Declared a national hero by Zimbabwe’s President Emmerson Mnangagwa, Mugabe’s death has not been stopped short of controversies and disputes between his family and the government as to where he should be laid to rest.
With the government preferring his final resting place to be at the National Heroes Acre in Harare, his family, still resentful over the way he was toppled from power, were adamant that he was going to buried in his home village of Kutama in a private ceremony.
In a statement, they registered their displeasure with the way the government was planning Mugabe’s funeral “without consulting his immediate family,” Reuters reports.
The dispute and misunderstanding, however, appear to have been resolved as Mugabe’s nephew, on Friday, confirmed he is going to be buried at the National Heroes Acre.
“I can confirm that he will be buried at the National Heroes Acre on Sunday,” Leo Mugabe told Reuters.
Mugabe passed away at the age of 95 on September 6 in Singapore where he had been seeking treatment for a long illness.
After ruling the Southern African country for 37 years, 94-year-old Mugabe finally resigned on November 21, 2017. The Zimbabwe National Army instigated an overthrow of Mugabe’s regime by placing him under house arrest for the crimes committed by individuals in his circle.
He was given the ultimatum to either resign by November 20, 2017, or face impeachment.
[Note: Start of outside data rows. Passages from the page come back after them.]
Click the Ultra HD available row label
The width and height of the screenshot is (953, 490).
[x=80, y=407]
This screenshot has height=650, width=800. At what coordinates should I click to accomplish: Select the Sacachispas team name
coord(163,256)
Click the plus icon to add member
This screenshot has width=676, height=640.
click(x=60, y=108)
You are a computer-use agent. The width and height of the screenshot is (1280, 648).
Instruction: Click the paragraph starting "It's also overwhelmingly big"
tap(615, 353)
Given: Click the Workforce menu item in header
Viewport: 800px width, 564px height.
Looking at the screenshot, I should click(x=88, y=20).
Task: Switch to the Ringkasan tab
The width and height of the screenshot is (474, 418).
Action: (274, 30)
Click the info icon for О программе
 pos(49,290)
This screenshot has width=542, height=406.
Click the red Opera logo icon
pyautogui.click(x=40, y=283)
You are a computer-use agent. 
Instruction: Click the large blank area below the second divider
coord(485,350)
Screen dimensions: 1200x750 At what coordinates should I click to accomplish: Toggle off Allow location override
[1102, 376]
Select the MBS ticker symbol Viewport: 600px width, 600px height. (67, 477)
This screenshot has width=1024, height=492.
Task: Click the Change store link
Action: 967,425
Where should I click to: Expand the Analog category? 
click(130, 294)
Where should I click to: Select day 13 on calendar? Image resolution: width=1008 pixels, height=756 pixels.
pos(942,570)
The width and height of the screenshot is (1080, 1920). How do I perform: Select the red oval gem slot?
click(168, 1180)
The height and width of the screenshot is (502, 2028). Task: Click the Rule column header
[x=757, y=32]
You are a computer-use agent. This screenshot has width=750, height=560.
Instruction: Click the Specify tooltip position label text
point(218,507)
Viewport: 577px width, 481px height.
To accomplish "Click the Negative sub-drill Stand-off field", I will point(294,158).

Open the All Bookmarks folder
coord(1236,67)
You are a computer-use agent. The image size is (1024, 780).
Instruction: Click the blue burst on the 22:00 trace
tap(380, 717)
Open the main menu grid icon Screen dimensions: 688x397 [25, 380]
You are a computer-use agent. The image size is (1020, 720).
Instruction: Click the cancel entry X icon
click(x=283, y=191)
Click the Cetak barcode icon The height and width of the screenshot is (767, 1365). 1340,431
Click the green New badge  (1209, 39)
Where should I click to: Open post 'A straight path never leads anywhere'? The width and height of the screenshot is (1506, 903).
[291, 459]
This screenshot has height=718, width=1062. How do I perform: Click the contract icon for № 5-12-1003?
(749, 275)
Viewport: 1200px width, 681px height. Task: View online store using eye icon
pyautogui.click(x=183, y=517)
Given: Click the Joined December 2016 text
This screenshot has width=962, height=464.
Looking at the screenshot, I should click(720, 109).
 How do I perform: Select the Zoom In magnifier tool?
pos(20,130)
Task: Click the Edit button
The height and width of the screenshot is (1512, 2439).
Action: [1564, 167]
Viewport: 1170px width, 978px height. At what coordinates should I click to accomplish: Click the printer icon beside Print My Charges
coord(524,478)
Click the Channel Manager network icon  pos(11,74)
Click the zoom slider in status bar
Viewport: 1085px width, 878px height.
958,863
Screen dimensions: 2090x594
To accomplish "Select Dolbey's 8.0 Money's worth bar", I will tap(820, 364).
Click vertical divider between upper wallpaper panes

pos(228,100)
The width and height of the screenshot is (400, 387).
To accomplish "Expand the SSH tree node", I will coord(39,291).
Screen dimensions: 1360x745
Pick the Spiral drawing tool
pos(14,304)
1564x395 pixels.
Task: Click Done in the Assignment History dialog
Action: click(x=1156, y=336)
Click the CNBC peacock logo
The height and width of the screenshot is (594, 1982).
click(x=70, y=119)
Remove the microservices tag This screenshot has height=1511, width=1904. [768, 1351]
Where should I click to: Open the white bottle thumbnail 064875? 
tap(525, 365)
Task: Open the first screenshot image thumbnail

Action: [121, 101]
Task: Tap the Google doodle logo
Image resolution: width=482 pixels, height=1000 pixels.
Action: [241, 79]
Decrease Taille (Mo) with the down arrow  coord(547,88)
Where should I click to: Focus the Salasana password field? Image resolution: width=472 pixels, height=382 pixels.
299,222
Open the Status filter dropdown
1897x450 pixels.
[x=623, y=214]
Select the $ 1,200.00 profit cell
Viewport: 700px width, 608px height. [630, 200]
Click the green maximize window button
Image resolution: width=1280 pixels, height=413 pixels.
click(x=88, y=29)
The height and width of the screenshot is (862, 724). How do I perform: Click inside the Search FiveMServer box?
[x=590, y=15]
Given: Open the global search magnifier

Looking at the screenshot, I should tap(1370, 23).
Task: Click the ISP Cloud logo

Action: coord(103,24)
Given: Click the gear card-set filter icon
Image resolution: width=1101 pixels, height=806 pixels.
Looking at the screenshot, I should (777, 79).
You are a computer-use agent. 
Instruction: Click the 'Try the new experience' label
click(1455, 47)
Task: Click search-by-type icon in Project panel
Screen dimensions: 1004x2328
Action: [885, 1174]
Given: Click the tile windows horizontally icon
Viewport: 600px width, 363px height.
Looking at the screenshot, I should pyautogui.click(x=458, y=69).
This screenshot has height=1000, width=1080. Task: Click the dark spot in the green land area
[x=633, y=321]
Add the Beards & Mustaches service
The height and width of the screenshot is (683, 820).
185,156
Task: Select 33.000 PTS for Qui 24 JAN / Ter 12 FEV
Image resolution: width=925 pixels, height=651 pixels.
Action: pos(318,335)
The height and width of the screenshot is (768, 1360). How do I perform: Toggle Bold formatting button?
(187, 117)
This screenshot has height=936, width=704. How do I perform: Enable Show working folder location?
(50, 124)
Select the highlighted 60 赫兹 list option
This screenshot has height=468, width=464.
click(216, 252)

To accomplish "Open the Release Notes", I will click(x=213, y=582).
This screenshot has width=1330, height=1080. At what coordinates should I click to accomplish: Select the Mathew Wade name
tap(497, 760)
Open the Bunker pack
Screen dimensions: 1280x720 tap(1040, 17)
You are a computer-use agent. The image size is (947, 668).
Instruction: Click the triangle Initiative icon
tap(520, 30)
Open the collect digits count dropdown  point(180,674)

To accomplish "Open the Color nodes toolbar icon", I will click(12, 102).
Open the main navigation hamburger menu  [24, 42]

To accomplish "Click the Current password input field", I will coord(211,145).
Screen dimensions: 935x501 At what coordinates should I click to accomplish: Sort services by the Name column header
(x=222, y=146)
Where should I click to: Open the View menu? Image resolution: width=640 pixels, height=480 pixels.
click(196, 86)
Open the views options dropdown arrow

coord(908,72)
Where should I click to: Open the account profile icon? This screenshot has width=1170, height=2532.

He subsequently chose the former. His retirement sparked nationwide jubilations as Zimbabweans celebrated the dawn of a new era. Mugabe’s vice president Emmerson Mnangagwa, who he fired on November 6, was sworn in as the new president.
Born in 1924 to a poor family in Kutama, Southern Rhodesia (now Zimbabwe), Robert Mugabe or “Uncle Bob”, as many Africans like to call him, started out as a schoolteacher following successful completion of an under-graduate degree at the University of Fort Hare. He taught in several schools in the country and in Ghana.
In the early 1960s, Mugabe got fed up with the white minority rule in Zimbabwe and so he embraced Marxist ideologies with the aim of pushing for an independent black-led state. For ten years, starting from 1964 to 1974, Mugabe was detained for making anti-colonial statements.
Upon his release, the schoolteacher turned freedom fighter fled to neighboring Mozambique where he established a political party, Zimbabwe African National Union (ZANU), which led the Rhodesian Bush War in the late 1970s, fighting the British forces.
With Mugabe as its president, ZANU was later transformed into ZANU-Patriotic Front (ZANU-PF) and spearheaded negotiations with the British administration for the independence of Zimbabwe. The negotiations led to the Lancaster House Agreement, which put an end to white minority rule in Zimbabwe in 1980.
A general election was held in April 1980, in which Mugabe’s ZANU-PF emerged victorious. As the head of the party, Mugabe automatically became the Prime Minister and later president of the newly renamed Zimbabwe.